→ **THE PROBLEM**: Copy everything from the line containing "This screenshot has height=726, width=1362." down to the line containing "(x=691, y=182)", and swap "Tutorial" for "Settings". Leave everything else unchanged.
>> start DATASET EXCERPTS
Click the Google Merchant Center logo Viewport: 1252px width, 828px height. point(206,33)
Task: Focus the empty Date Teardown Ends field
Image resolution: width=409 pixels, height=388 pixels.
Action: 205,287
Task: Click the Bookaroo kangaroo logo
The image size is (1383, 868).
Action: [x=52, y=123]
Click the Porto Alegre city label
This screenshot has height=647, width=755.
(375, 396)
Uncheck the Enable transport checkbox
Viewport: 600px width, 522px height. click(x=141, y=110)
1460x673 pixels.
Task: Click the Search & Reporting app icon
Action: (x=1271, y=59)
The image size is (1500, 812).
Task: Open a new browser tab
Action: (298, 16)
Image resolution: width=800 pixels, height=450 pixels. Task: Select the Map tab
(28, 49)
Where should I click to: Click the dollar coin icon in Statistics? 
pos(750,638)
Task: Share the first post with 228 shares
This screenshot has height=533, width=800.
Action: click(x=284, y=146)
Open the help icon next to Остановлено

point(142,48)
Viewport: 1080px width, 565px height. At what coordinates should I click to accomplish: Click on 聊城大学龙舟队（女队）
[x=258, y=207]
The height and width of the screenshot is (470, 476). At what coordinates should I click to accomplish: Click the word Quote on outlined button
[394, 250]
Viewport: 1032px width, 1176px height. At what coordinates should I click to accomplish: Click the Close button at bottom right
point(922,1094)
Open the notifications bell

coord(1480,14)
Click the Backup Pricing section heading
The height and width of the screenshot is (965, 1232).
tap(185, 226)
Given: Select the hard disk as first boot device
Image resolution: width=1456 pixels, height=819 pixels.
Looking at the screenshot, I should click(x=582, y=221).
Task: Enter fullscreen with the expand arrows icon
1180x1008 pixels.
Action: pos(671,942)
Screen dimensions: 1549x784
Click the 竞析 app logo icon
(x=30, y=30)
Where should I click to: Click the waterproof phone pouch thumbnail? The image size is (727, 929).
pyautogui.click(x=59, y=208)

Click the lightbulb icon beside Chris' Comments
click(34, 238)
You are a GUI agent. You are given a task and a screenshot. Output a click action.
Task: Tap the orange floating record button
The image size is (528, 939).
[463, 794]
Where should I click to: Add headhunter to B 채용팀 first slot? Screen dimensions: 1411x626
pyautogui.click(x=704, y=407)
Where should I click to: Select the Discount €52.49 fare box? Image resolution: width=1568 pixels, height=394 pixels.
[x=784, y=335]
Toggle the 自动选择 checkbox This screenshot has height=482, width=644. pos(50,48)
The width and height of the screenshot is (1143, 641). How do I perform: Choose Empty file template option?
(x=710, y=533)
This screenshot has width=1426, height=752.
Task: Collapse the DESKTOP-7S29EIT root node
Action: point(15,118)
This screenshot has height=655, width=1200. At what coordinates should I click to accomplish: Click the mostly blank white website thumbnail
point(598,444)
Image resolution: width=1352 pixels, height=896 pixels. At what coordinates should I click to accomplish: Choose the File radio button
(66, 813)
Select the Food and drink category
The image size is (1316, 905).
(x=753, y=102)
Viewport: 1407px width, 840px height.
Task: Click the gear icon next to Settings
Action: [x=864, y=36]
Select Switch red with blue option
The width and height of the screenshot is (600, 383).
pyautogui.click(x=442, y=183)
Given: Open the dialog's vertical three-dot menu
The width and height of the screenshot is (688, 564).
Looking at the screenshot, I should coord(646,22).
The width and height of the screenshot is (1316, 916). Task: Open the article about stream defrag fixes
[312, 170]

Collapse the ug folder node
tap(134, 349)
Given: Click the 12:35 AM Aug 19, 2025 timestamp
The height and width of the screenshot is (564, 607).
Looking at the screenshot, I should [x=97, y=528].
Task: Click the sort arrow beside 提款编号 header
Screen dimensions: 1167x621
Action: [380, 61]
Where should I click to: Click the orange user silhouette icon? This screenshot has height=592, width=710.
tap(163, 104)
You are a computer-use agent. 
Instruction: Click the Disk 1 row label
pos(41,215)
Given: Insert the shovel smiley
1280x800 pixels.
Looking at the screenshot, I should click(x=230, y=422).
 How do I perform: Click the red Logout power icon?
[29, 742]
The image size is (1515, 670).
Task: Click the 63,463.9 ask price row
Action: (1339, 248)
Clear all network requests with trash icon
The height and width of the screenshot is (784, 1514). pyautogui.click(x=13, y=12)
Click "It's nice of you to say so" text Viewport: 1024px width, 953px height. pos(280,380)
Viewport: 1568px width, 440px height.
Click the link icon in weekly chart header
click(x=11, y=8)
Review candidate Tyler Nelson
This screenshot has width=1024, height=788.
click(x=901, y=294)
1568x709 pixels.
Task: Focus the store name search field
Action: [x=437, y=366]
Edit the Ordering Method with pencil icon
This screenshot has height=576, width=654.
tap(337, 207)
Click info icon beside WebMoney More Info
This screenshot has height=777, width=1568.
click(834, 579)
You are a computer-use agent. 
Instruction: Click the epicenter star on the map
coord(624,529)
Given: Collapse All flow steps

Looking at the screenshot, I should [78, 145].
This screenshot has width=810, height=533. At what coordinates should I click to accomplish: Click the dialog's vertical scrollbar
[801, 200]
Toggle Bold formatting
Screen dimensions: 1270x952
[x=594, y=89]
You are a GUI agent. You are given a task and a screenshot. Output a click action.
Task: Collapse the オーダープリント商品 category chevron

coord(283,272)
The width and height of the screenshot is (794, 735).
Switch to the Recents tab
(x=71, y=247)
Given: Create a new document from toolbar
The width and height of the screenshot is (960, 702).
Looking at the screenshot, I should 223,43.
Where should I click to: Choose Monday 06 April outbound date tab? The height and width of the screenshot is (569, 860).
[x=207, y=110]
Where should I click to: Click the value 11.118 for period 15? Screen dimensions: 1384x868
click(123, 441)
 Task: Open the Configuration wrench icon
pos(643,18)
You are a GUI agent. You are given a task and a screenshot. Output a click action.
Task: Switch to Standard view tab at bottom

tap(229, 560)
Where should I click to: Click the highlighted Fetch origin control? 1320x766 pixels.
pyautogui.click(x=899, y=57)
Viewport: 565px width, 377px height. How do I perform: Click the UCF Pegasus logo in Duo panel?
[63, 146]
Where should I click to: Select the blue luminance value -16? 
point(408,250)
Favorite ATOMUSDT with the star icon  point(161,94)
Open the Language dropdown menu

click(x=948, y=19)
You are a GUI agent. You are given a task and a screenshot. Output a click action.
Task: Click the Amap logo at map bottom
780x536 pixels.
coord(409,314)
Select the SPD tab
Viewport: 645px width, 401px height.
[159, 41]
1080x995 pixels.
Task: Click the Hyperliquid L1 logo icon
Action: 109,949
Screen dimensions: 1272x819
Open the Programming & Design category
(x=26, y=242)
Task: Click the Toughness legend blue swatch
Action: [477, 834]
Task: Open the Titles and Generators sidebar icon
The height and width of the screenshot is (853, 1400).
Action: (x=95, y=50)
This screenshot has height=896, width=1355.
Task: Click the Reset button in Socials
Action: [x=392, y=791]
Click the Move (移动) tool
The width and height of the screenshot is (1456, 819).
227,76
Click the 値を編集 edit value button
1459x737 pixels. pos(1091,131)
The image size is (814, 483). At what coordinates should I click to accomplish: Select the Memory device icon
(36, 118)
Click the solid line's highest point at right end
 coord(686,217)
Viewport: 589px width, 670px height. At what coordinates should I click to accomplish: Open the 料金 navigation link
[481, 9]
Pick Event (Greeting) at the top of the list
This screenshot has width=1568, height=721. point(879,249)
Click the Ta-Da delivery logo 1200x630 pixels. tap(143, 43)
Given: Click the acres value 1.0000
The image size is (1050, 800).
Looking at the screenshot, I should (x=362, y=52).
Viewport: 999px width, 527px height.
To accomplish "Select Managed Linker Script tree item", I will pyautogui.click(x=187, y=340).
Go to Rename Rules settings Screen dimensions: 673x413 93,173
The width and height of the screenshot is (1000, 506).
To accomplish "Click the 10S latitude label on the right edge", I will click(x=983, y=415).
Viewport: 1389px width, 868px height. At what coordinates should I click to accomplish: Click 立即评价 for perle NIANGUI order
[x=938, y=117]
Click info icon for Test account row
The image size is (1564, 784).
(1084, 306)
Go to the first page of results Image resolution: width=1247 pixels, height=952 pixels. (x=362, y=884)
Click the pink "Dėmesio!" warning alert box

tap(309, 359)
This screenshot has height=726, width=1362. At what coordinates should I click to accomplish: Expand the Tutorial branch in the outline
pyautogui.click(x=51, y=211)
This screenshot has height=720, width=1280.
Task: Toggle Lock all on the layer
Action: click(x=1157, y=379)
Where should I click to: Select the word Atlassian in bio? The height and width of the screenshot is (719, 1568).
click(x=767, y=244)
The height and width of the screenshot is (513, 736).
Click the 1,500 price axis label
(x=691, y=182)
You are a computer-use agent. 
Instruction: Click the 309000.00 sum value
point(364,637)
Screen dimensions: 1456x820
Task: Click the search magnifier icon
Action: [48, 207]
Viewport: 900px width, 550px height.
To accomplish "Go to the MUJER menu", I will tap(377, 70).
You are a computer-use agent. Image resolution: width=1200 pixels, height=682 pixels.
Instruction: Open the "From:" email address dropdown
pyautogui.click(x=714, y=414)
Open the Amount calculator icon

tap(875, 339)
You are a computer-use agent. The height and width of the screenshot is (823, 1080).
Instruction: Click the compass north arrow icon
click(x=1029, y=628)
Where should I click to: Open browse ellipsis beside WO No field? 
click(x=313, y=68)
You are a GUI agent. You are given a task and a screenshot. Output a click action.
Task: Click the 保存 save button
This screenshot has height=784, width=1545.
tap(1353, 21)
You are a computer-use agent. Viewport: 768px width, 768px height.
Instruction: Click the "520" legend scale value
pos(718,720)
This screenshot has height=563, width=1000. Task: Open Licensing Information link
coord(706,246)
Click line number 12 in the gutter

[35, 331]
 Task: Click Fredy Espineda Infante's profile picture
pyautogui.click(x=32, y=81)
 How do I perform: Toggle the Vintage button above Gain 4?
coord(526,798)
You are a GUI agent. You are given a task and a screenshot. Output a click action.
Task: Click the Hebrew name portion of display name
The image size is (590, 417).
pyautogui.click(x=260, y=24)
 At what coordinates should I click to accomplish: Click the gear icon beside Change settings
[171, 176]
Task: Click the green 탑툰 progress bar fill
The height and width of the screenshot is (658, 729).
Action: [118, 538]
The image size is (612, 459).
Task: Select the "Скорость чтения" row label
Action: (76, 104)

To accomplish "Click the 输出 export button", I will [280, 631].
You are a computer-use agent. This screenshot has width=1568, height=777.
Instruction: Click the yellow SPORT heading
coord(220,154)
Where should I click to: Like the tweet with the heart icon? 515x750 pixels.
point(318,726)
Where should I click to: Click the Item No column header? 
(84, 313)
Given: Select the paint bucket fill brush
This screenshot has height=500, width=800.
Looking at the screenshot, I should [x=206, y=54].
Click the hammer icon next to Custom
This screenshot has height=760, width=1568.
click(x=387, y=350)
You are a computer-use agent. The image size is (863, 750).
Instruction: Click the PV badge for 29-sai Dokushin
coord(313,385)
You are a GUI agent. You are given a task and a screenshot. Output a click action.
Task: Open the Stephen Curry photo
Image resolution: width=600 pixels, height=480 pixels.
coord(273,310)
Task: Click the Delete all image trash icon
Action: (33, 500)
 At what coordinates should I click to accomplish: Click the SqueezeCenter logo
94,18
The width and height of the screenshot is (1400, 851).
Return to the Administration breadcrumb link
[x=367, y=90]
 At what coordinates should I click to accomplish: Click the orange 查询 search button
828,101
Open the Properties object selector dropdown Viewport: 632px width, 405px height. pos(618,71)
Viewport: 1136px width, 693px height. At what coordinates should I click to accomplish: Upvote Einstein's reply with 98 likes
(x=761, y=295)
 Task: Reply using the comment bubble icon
>> end DATASET EXCERPTS
→ **FULL OUTPUT**:
This screenshot has height=726, width=1362. At what coordinates should I click to accomplish: Expand the Settings branch in the outline
pyautogui.click(x=51, y=211)
This screenshot has height=720, width=1280.
Task: Toggle Lock all on the layer
Action: click(x=1157, y=379)
Where should I click to: Select the word Atlassian in bio? The height and width of the screenshot is (719, 1568).
click(x=767, y=244)
The height and width of the screenshot is (513, 736).
Click the 1,500 price axis label
(x=691, y=182)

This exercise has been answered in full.